Researchers
at VPNMentor were able to access almost more than one million user accounts associated
with the pornographic website Luscious.
VPNMentor’s Noam Rotem and Ran Locar found 1.195 million records associated with the one million registered site users containing a variety of information that could be ruinous to the individuals if released. The nature of the breach itself was not disclosed.
The site allows its members to upload user-created animated content and then comment and discuss the content anonymously behind a username.
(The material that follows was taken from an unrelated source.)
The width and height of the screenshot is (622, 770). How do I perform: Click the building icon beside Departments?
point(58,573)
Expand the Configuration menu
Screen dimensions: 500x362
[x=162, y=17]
The breach compromises this anonymity by potentially allowing hackers to access the personal details of users, including their personal email address, usernames, user
activity logs (date joined, most recent log in), country of residence/location
and gender. Additionally, some email addresses contained the member’s full name
expanding their exposure.
It is believed
that about 20 percent of the email addresses that were supplied to Luscious are
fake thus protecting those users from some harm.
“The highly
sensitive and private nature of Luscious’ content makes users incredibly
vulnerable to a range of attacks and exploitation by malicious hackers,” Rotem
and Lotar wrote.
The PII exposed
was just part of what the team uncovered. Also associated with each account are
the number of image albums they had created, video uploads, comments, blog
posts, favorites, followers and accounts followed and their user ID number.
The records
exposed came from people located around the world with particular concentrations
located in France, Germany and Russia. It was also noted that many users joined
the site using government and company- issued email addresses thus exposing
those organizations, as well.
“Activity on
adult sites like Luscious is the most private in nature, and nobody ever
expects it to be revealed. Its exposure could be ruinous for a victim’s
relationships and personal lives. The information made available in Luscious’
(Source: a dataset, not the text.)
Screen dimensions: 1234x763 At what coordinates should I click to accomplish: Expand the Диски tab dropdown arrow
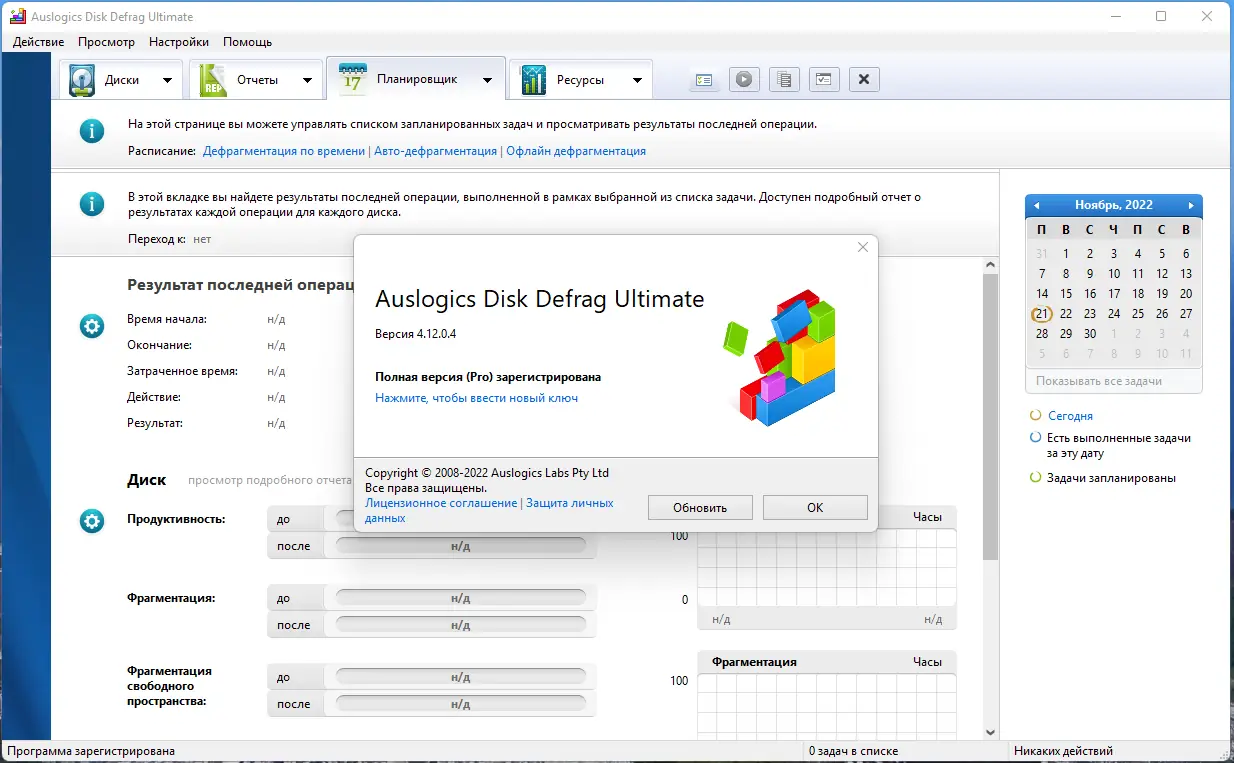tap(167, 78)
databases gives criminal and malicious hackers many options to use this data
for illicit gains and exploiting users,” the researchers said.
This
exposure could lead to extortion, doxing and phishing schemes being launched
against the account holders.
VPNMentor
reported the issue to Luscious on August 15 and the situation was rectified by
August 19. However, it is recommended that all Luscious account holders immediately
change their login credentials as a safety measure.